- Title card
- Directed by: Alex Lovy
- Story by: Victor McLeod
- Produced by: Walter Lantz
- Starring: Sara Berner Danny Webb Mel Blanc Margaret McKay
- Music by: Frank Marsales
- Animation by: Alex Lovy Frank Tipper Les Kline Laverne Harding
- Backgrounds by: Ed Kiechle
- Color process: Technicolor
- Production company: Walter Lantz Productions
- Distributed by: Universal Pictures
- Release date: October 9, 1939;
- Running time: 8 minutes (one reel)
- Country: United States
- Language: English

= Life Begins for Andy Panda =

Life Begins for Andy Panda is a 1939 American short subject cartoon created by Walter Lantz, as the first Andy Panda film.

==Background==
The short capitalized on public interest surrounding the United States' first captive panda, Su Lin, who had been donated to the Brookfield Zoo in Chicago three years earlier and whose arrival created a consumer desire for panda-related products. The film was the first Andy Panda film, introducing Andy as a baby. Contrary to popular belief, it was not named after the feature film Life Begins for Andy Hardy, which was released two years later. The cartoon was titled "Life Begins for Andy Panda" upon its release.

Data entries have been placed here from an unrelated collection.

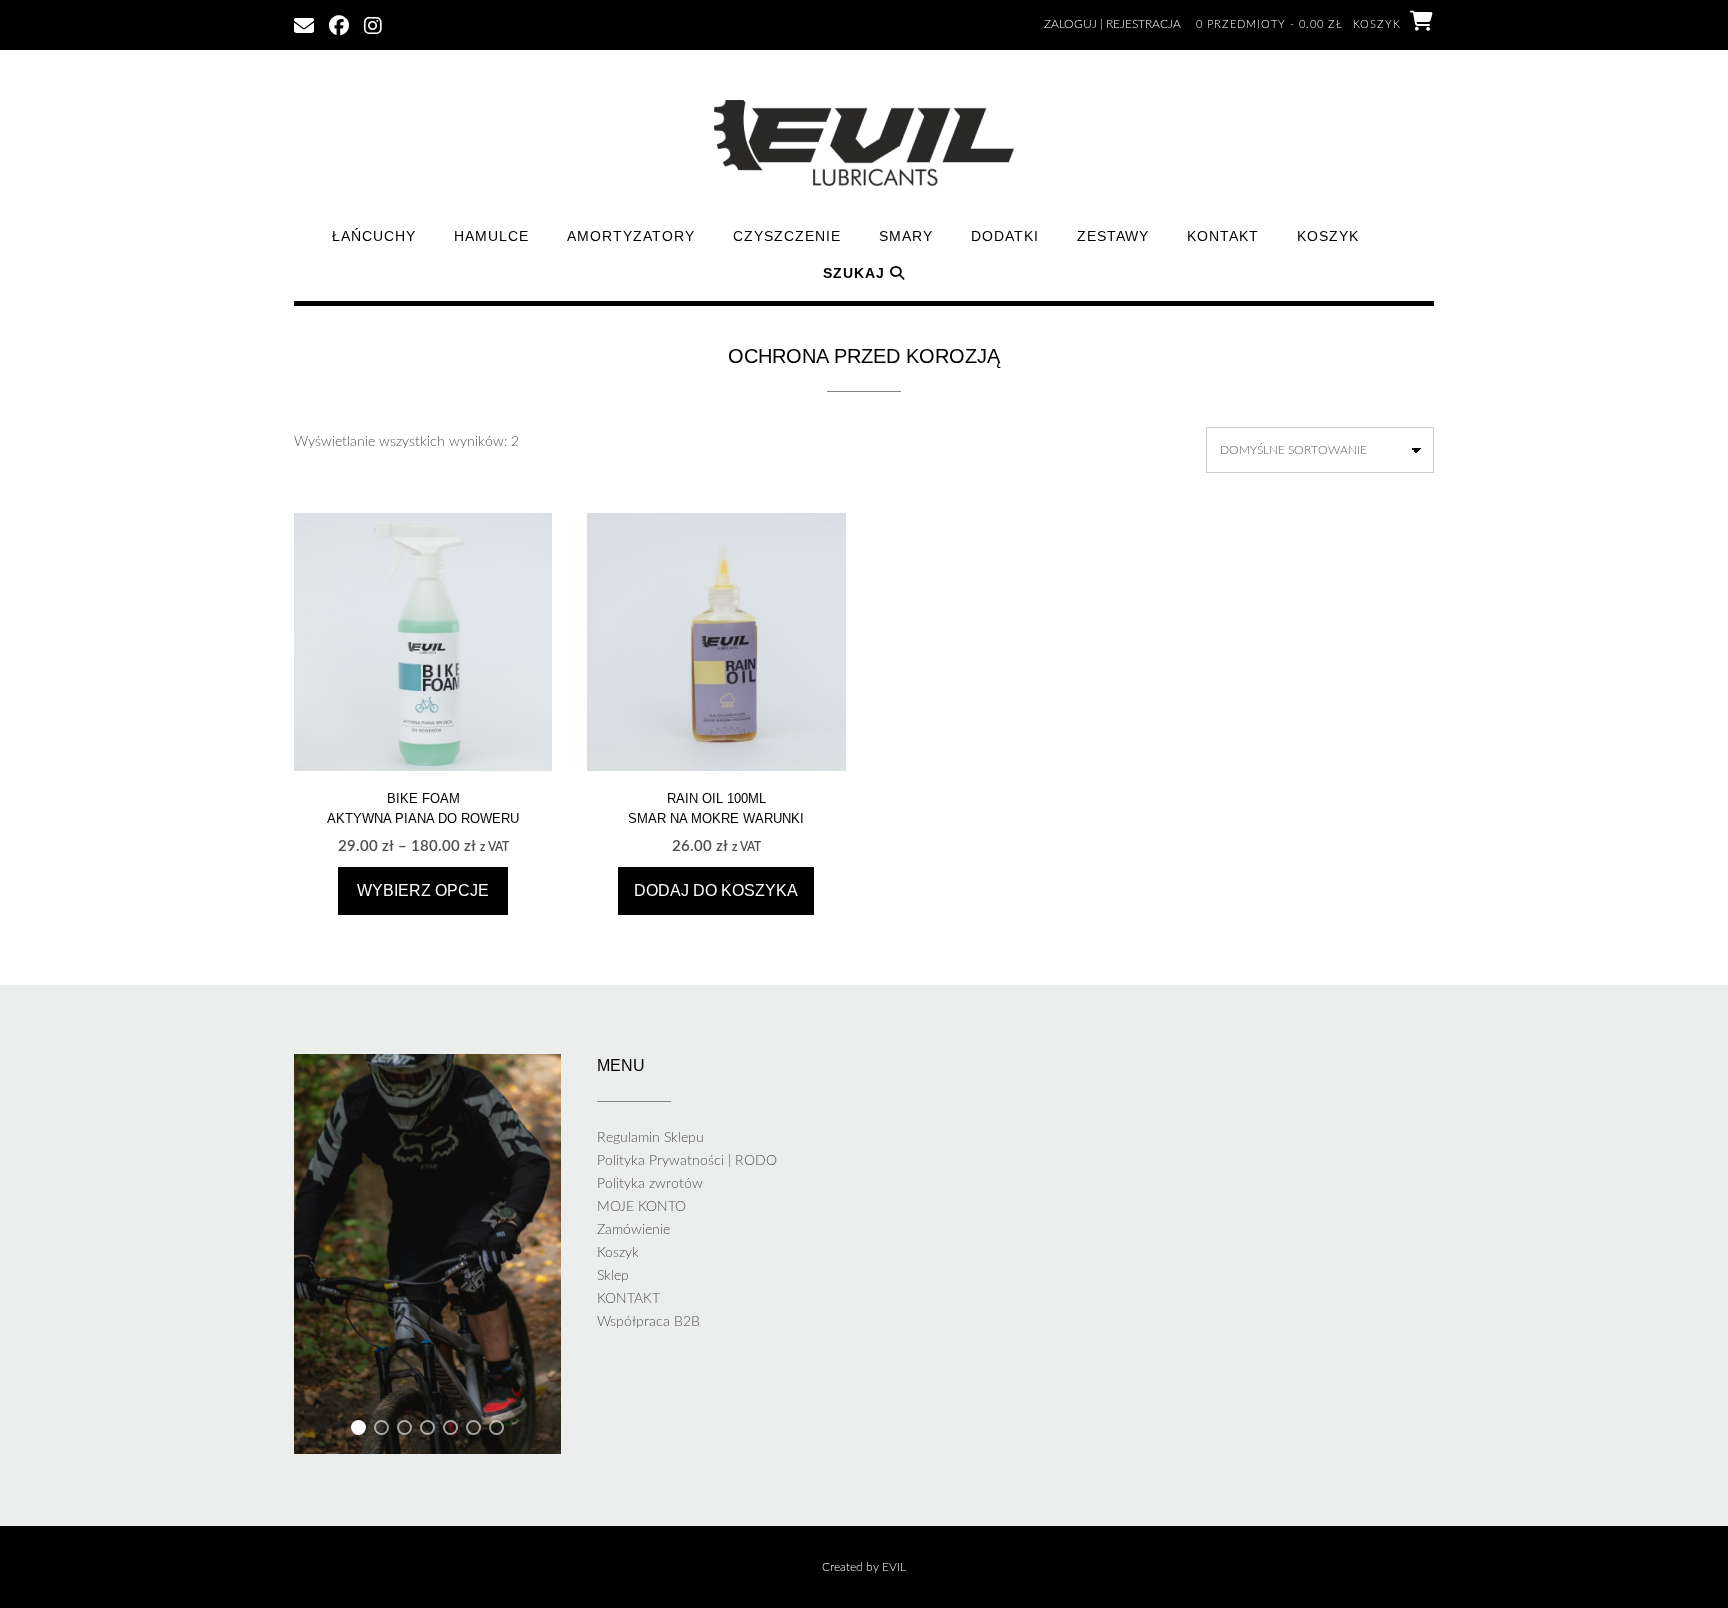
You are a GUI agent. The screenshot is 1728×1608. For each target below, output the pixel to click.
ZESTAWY (1113, 236)
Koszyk (1328, 236)
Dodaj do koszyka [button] (716, 890)
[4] (427, 1431)
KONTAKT (1223, 236)
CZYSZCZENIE (787, 236)
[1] (358, 1431)
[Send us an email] (304, 24)
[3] (404, 1431)
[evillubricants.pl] (864, 143)
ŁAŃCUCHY (374, 236)
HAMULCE (491, 236)
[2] (381, 1431)
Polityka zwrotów (650, 1184)
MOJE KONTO (641, 1207)
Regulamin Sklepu (650, 1138)
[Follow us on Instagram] (373, 24)
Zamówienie (633, 1230)
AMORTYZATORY (631, 236)
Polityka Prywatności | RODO (687, 1161)
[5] (450, 1431)
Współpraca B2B (648, 1322)
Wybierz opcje (423, 890)
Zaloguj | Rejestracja (1112, 24)
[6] (473, 1431)
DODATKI (1005, 236)
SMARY (906, 236)
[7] (496, 1431)
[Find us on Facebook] (339, 24)
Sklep (613, 1276)
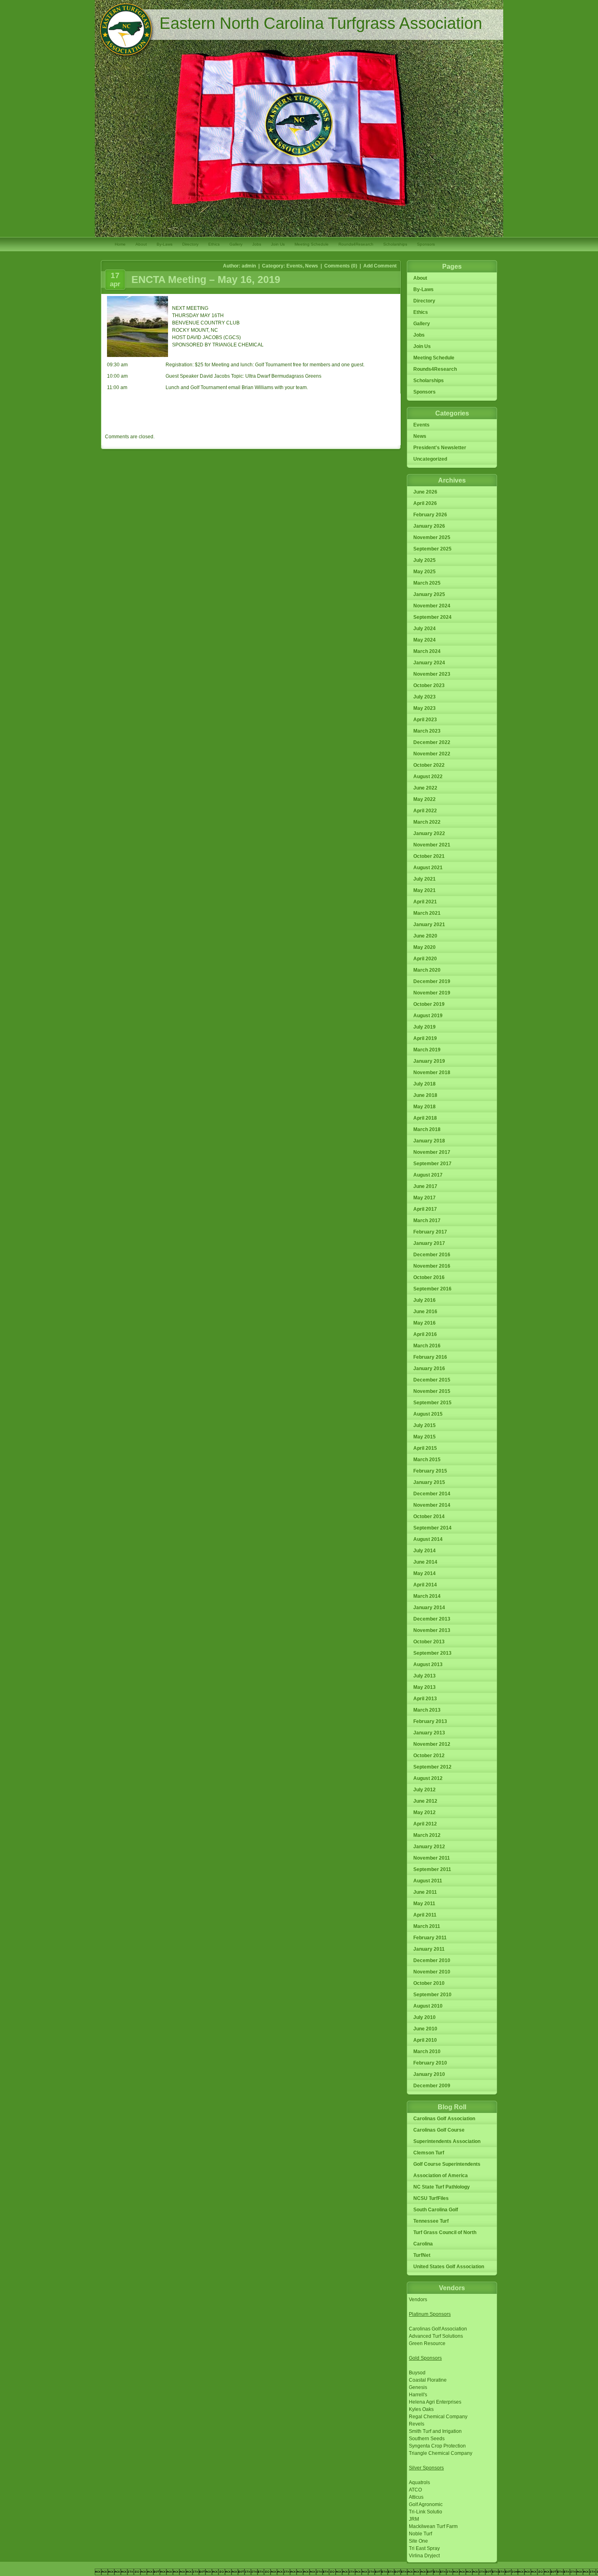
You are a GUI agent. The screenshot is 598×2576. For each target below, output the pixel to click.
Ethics (214, 244)
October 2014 (429, 1516)
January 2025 (429, 594)
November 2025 (431, 537)
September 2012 (432, 1767)
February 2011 (430, 1938)
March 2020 (427, 970)
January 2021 (429, 924)
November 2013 (431, 1630)
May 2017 (424, 1198)
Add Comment (380, 266)
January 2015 (429, 1482)
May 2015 (424, 1437)
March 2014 (427, 1596)
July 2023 (424, 697)
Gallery (235, 244)
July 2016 (424, 1300)
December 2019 (431, 981)
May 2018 (424, 1107)
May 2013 (424, 1687)
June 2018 (425, 1095)
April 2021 (425, 902)
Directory (190, 244)
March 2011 (426, 1926)
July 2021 (424, 879)
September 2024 (432, 617)
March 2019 (427, 1050)
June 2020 (425, 936)
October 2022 (429, 765)
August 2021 (428, 867)
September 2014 (432, 1528)
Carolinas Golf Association (444, 2118)
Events (294, 266)
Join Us (278, 244)
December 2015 (431, 1380)
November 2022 (431, 754)
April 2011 (424, 1915)
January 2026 (429, 526)
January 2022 (429, 833)
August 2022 (428, 776)
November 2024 (431, 606)
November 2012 (431, 1744)
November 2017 (431, 1152)
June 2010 (425, 2029)
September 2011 (432, 1869)
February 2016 (430, 1357)
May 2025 (424, 571)
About (141, 244)
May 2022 (424, 799)
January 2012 (429, 1846)
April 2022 (425, 811)
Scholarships (395, 244)
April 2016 (425, 1334)
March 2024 (427, 651)
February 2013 (430, 1721)
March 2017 (427, 1220)
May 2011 (424, 1903)
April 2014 (425, 1585)
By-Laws (164, 244)
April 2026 (425, 503)
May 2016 (424, 1323)
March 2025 (427, 583)
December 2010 (431, 1960)
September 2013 (432, 1653)
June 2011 (425, 1892)
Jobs (256, 244)
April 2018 (425, 1118)
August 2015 (428, 1414)
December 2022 (431, 742)
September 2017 (432, 1163)
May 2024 (424, 640)
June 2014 (425, 1562)
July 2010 (424, 2017)
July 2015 (424, 1425)
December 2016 (431, 1255)
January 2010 (429, 2074)
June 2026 (425, 492)
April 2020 (425, 959)
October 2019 (429, 1004)
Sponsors (426, 244)
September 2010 (432, 1994)
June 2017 (425, 1186)
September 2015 (432, 1402)
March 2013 (427, 1710)
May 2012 (424, 1812)
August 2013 (428, 1664)
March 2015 (427, 1459)
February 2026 (430, 515)
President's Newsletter (439, 447)
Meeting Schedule (312, 244)
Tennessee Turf (431, 2221)
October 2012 (429, 1755)
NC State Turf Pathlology (441, 2187)
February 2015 (430, 1471)
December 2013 (431, 1619)
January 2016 (429, 1368)
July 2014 (424, 1550)
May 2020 (424, 947)
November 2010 (431, 1972)
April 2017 (425, 1209)
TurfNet (421, 2255)
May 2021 (424, 890)
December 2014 (431, 1494)
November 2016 (431, 1266)
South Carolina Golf (435, 2210)
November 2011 (431, 1858)
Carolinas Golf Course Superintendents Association (446, 2135)
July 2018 (424, 1084)
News (311, 266)
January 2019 (429, 1061)
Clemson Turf (428, 2153)
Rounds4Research (355, 244)
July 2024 (424, 628)
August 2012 (428, 1778)
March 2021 (427, 913)
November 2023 (431, 674)
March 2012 (427, 1835)
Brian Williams (257, 387)
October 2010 (429, 1983)
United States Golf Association (448, 2266)
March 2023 (427, 731)
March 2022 (427, 822)
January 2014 (429, 1607)
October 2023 (429, 685)
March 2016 (427, 1346)
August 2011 (427, 1881)
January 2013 (429, 1733)
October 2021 (429, 856)
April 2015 (425, 1448)
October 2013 (429, 1642)
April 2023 (425, 719)
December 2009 (431, 2086)
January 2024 (429, 663)
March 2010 (427, 2051)
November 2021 (431, 845)
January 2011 (429, 1949)
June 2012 (425, 1801)
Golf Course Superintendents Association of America (446, 2169)
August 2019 (428, 1015)
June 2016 (425, 1311)
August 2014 (428, 1539)
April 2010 (425, 2040)
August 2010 (428, 2006)
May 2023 (424, 708)
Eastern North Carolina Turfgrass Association (320, 23)
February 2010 (430, 2063)
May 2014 (424, 1573)
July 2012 (424, 1790)
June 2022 (425, 788)
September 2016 (432, 1289)
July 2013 (424, 1676)
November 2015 (431, 1391)
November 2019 (431, 993)
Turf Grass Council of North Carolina (444, 2238)
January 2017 (429, 1243)
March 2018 (427, 1129)
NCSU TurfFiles (431, 2198)
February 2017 (430, 1232)
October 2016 (429, 1277)
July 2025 (424, 560)
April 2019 (425, 1038)
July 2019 (424, 1027)
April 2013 (425, 1698)
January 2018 (429, 1141)
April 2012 (425, 1824)
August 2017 (428, 1175)
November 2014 (431, 1505)
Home (120, 244)
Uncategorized (430, 459)
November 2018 (431, 1072)
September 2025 (432, 549)
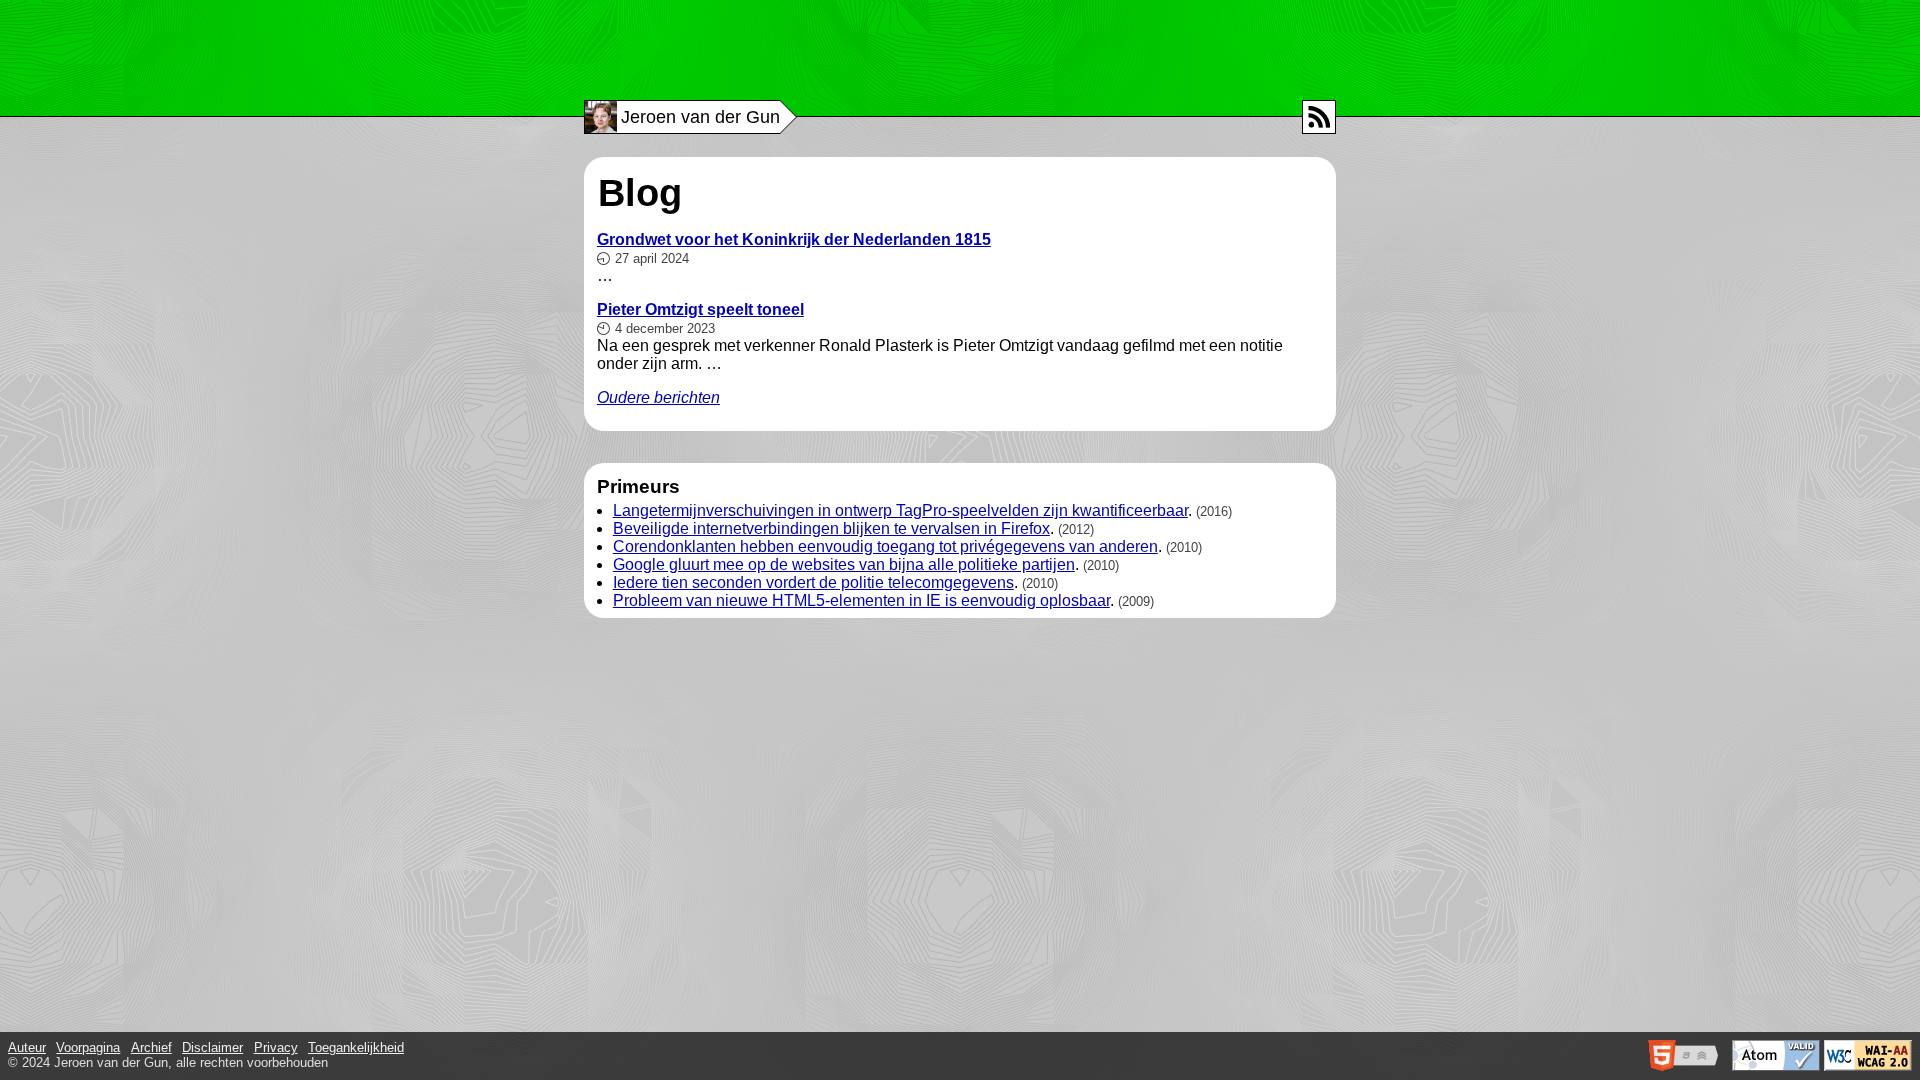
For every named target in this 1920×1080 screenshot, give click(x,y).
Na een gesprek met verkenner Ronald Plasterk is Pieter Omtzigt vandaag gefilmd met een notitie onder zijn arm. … (940, 336)
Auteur (27, 1047)
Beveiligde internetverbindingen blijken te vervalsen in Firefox (831, 528)
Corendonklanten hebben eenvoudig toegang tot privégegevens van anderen (885, 546)
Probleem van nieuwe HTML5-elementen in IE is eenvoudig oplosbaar (861, 600)
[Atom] (1319, 117)
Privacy (276, 1047)
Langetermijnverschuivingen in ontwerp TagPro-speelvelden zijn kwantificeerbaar (900, 510)
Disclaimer (212, 1047)
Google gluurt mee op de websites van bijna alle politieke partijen (844, 564)
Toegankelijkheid (356, 1047)
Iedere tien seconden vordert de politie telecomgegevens (813, 582)
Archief (151, 1047)
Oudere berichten (658, 397)
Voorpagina (88, 1047)
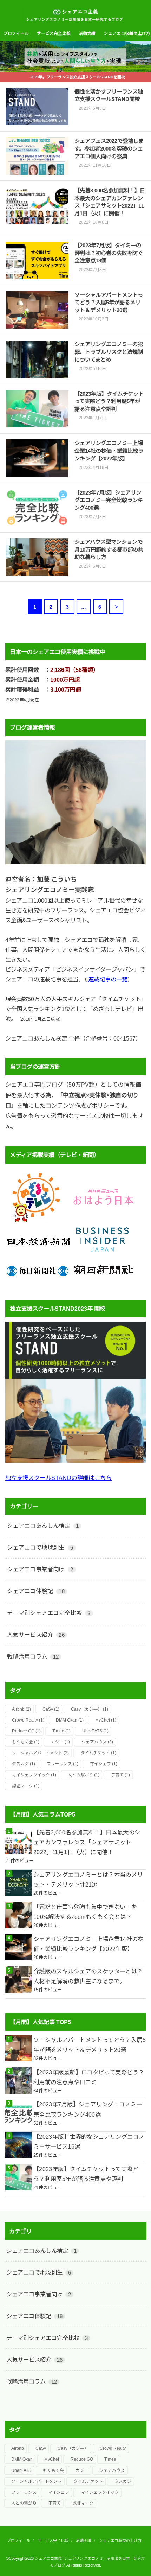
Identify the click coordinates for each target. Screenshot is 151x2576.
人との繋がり (83, 1775)
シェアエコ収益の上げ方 (120, 2540)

Papa Panda was voiced by Danny Webb and Mama Panda and Andy Panda by Sara Berner. In Andy Panda's fourth film, Knock Knock, Walter Lantz's more famous character, Woody Woodpecker, was first introduced.

==Plot synopsis==
The story begins with the Finchell Broadcasting Station telling the news that the panda family had their first baby. All of the forest animals rush to see the new baby. All the animals are excited to see him and shout to name the cub. Mama Panda makes the decision, to name him Andy. The arrival of a skunk causes them all to run away. 6 months later, Papa Panda is talking with Andy about appreciating Mother Nature, until Andy looks under a tree with his slingshot and hits an opossum. The opossum stomps on Papa Panda's foot. After Papa opines that Mother Nature has no place to live, Andy starts to cry, thinking that she's homeless.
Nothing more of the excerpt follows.